Para el día de hoy (19/12/18):
Evangelio según San Lucas 1, 5-25
Sin perder de vista el carácter de Revelación, de Libro Sagrado, hemos de mencionar que el estilo literario del Evangelio según san Lucas es maravilloso, bellísimo, pleno de signos y símbolos que nos nutren.
Siempre es menester sumergirnos en los diversos niveles de profundidad de un texto.
De manera magistral, Lucas nos brinda coordenadas históricas y geográficas que brindarán al relato un contexto específico; de allí la mención política a Herodes -el Grande, padre de Antipas-, por aquel entonces rey de Judea, que es la especificación geográfica. Pero hay más, siempre hay más, y se trata de otras coordenadas presentes y no tan evidentes, las coordenadas teológicas o espirituales: toda la lectura habla de un Dios comprometido con los suyos, que interviene decisivamente en la historia de su pueblo.
Así, en ese marco amplio, el Evangelista nos presenta a Zacarías, sacerdote de la clase o casta de Abdías: era uno de los tantas castas sacerdotales que prestaban servicios cultuales en el Templo en turnos rotativos, de tal modo que estos sacerdotes, por lo general, podían acceder al santuario a ofrecer el incienso sólo una vez en su vida, pues eran muchísimos -a diferencia de los sumos sacerdotes-. También Lucas señala que Zacarías y su esposa Isabel son descendientes de Aarón, es decir, descienden de la esencia religiosa misma de Israel.

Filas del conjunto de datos
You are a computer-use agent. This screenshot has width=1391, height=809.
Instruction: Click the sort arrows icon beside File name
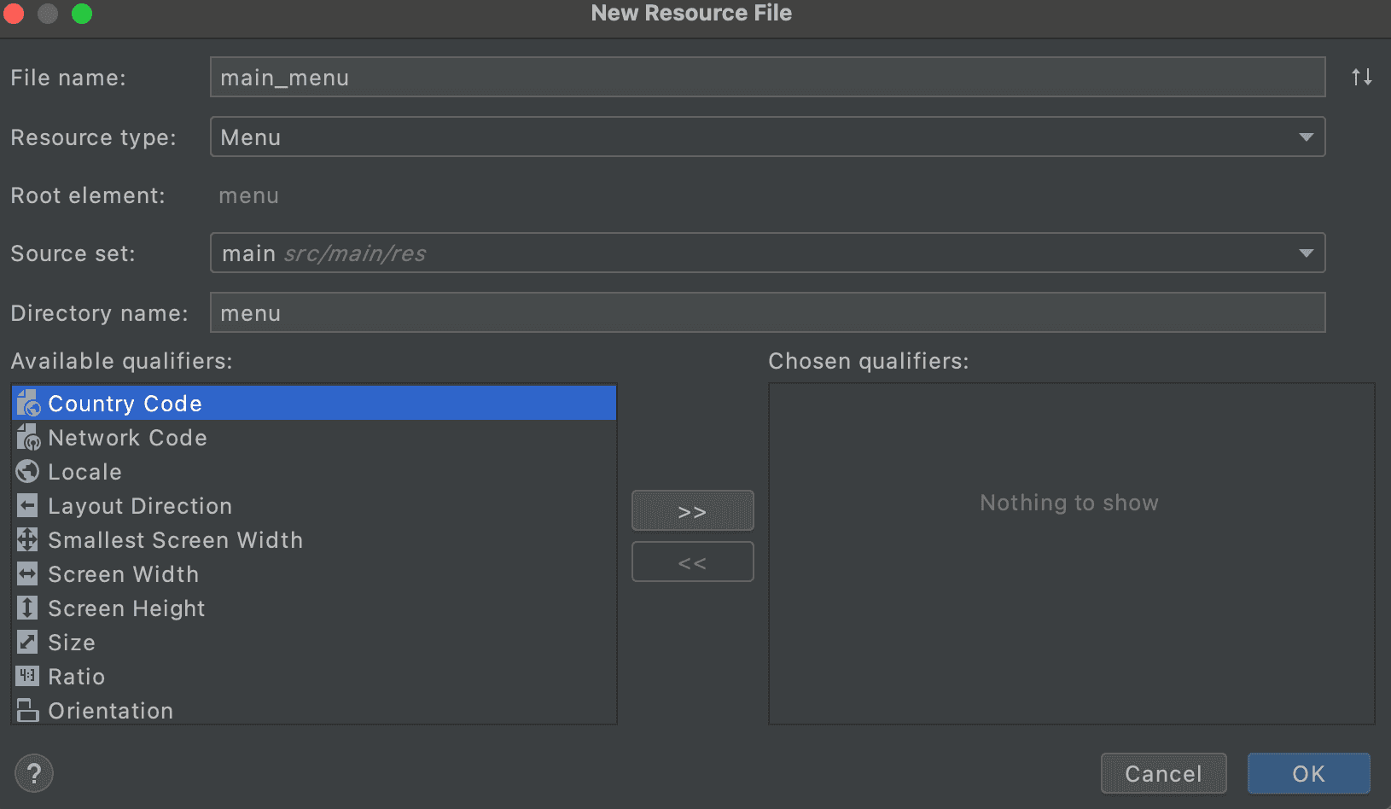click(x=1361, y=78)
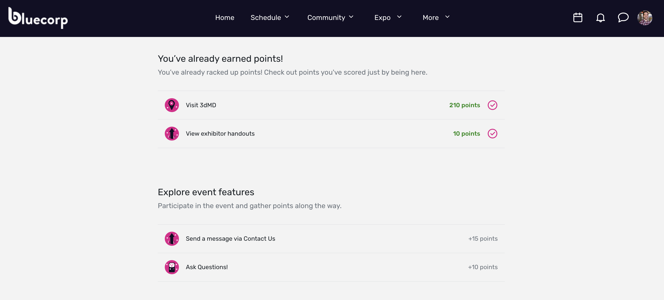Screen dimensions: 664x300
Task: Expand the Community dropdown menu
Action: [330, 18]
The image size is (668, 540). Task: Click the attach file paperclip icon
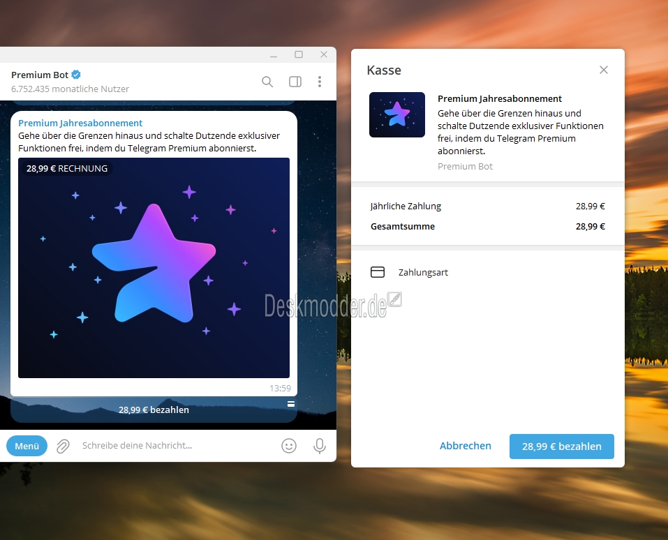[63, 446]
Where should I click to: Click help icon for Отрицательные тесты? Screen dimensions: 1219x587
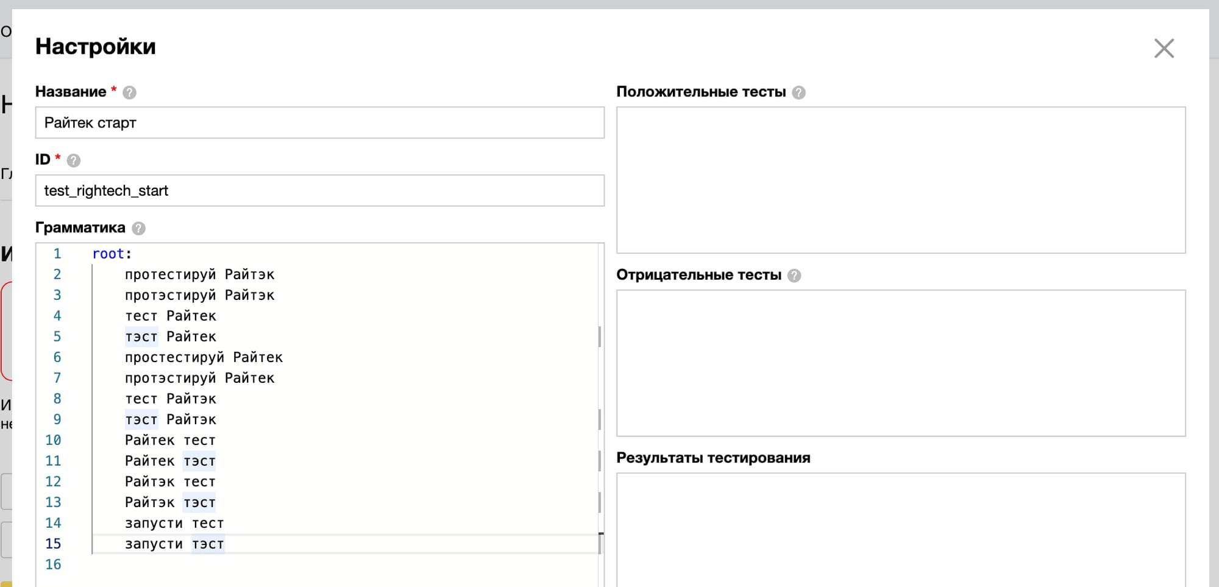[x=794, y=276]
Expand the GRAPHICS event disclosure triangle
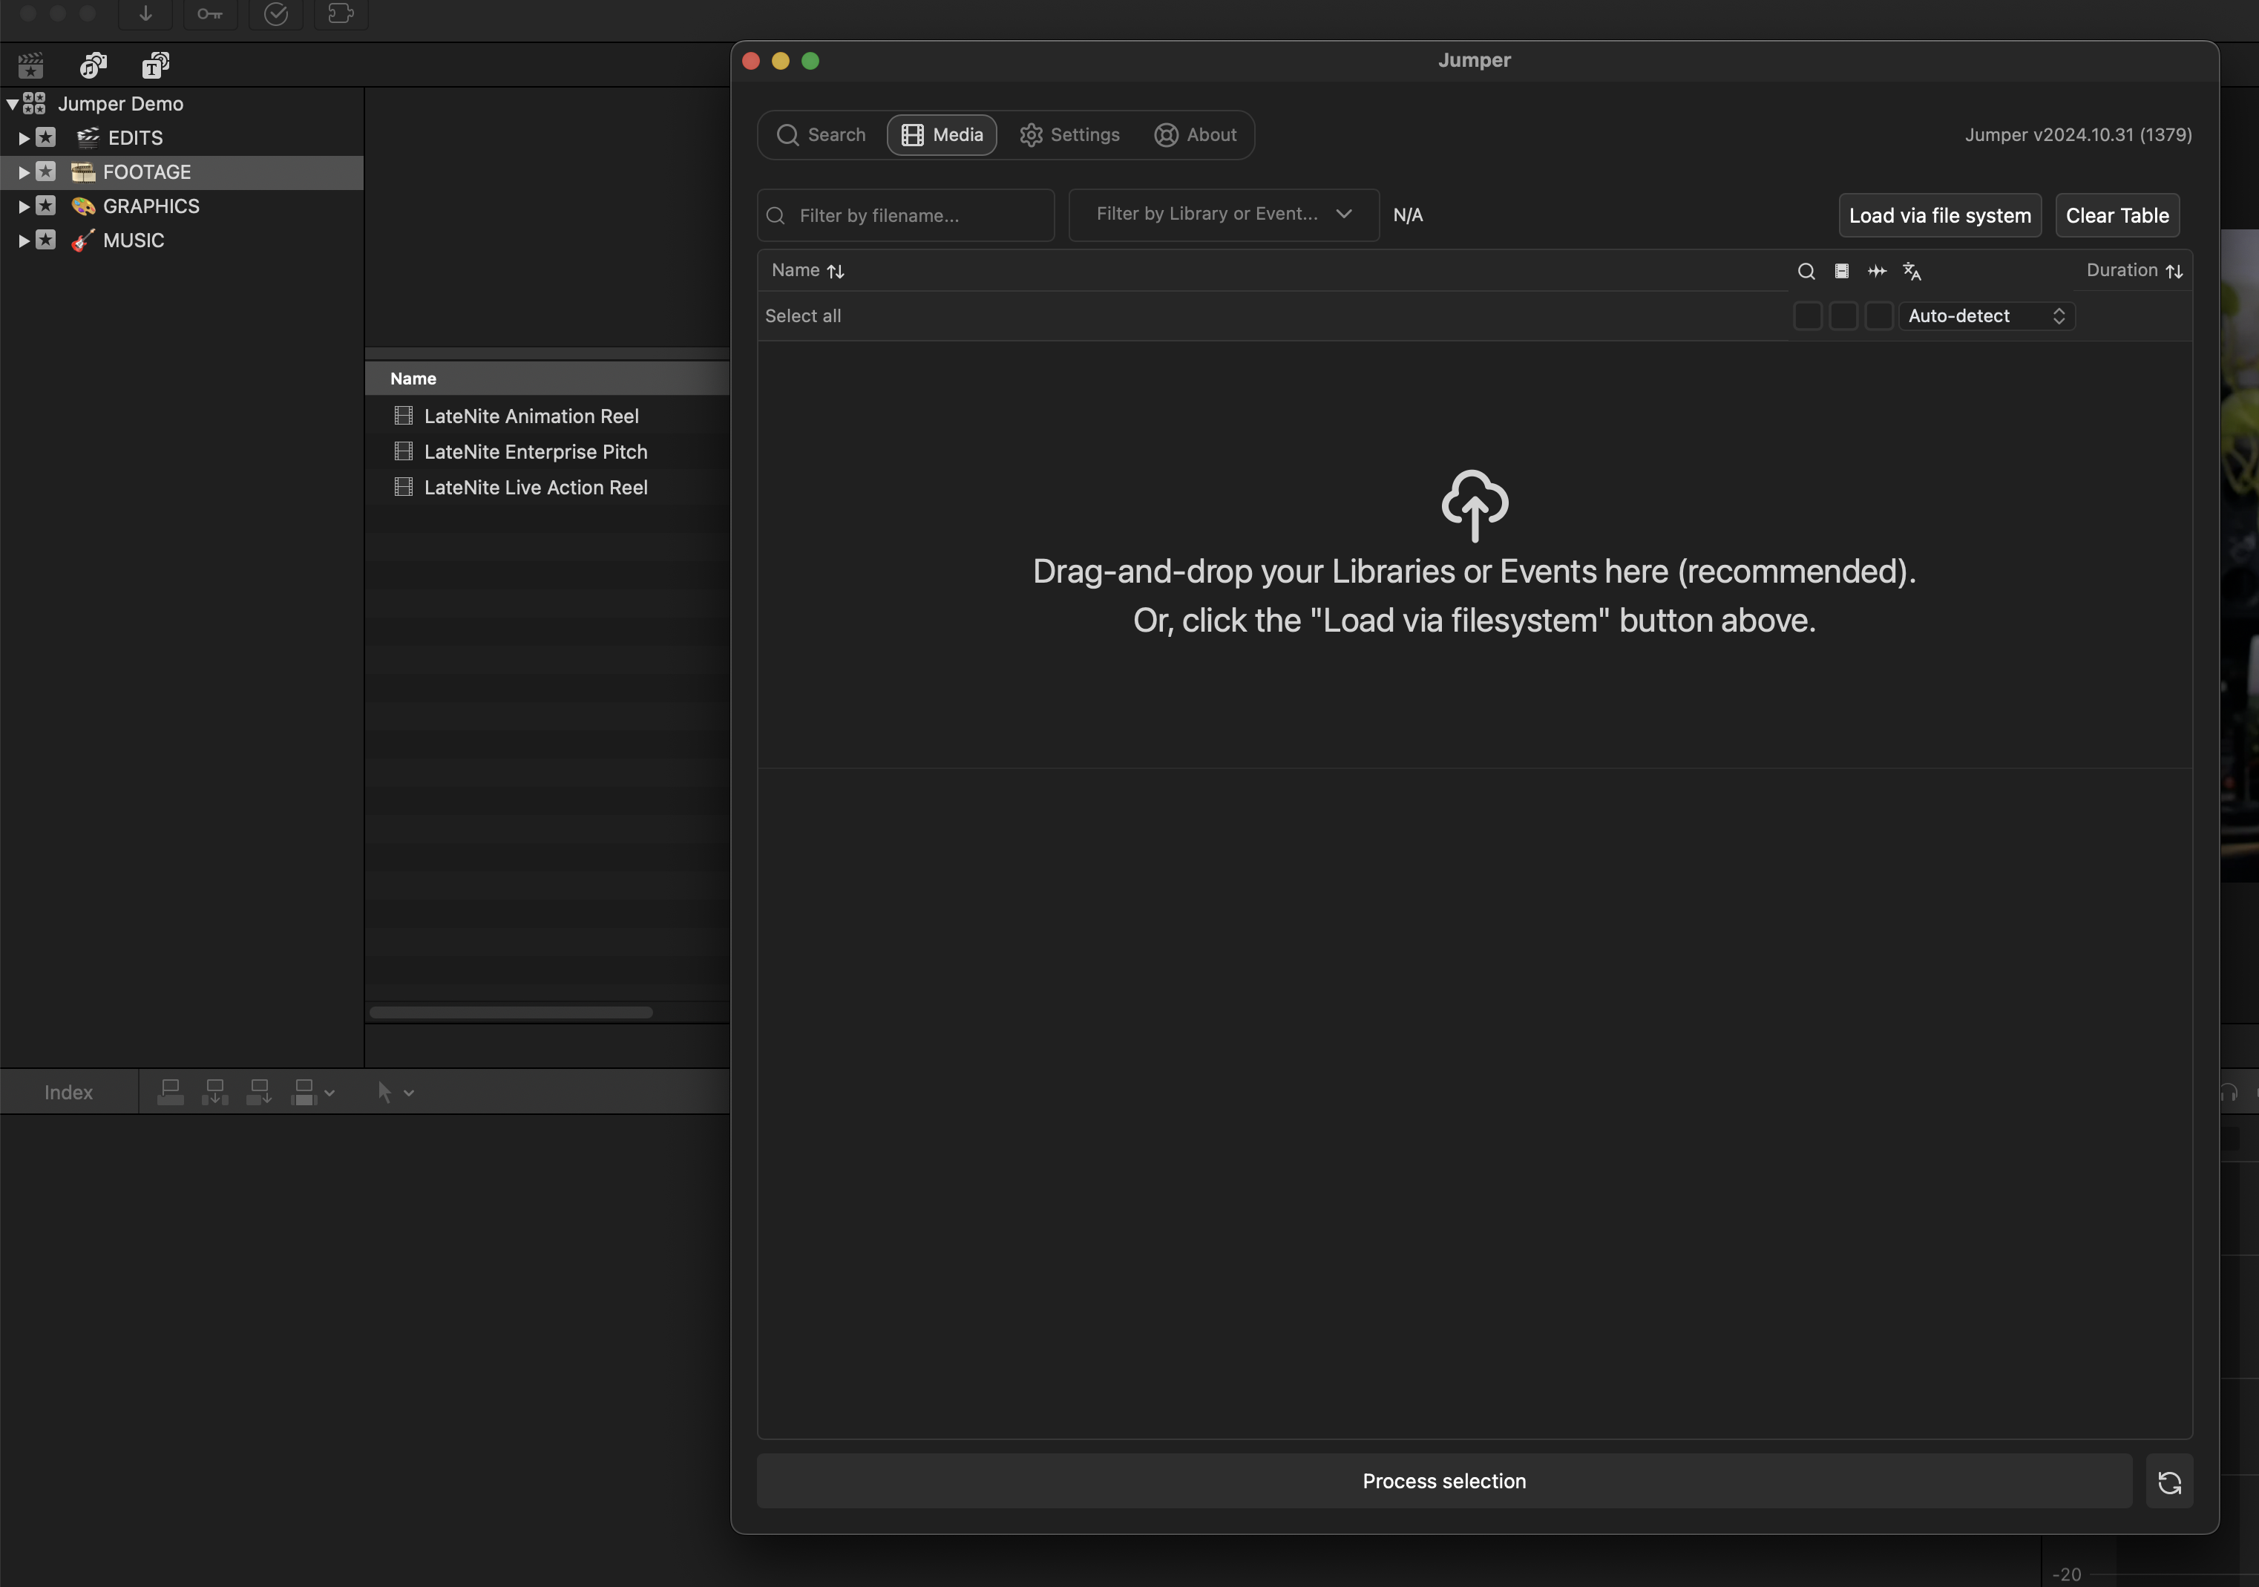This screenshot has width=2259, height=1587. pyautogui.click(x=24, y=207)
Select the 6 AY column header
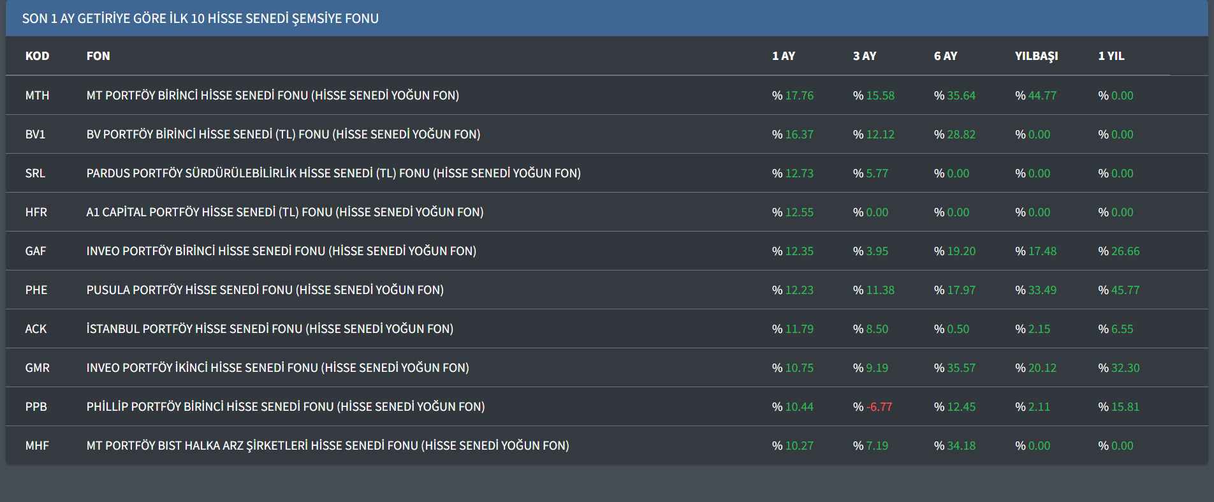1214x502 pixels. (945, 56)
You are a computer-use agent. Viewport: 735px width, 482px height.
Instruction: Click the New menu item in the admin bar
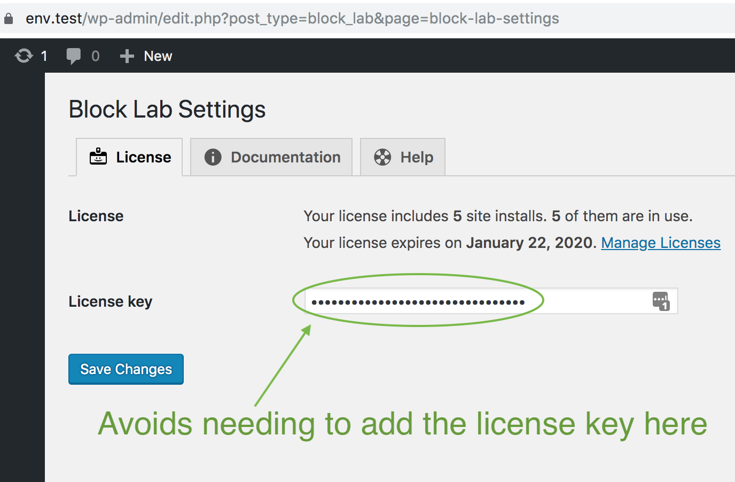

--- Tu tarea ---
Contesta con lo que dice el comentario sobre el Evangelio según san Lucas:
(a) ¿Quién era rey de Judea en ese tiempo?
(b) ¿A qué clase de sacerdotes pertenecía Zacarías?
(c) ¿De quién descienden Zacarías e Isabel?

--- Respuesta ---
(a) Herodes el Grande, padre de Antipas.
(b) A la clase de Abdías.
(c) De Aarón.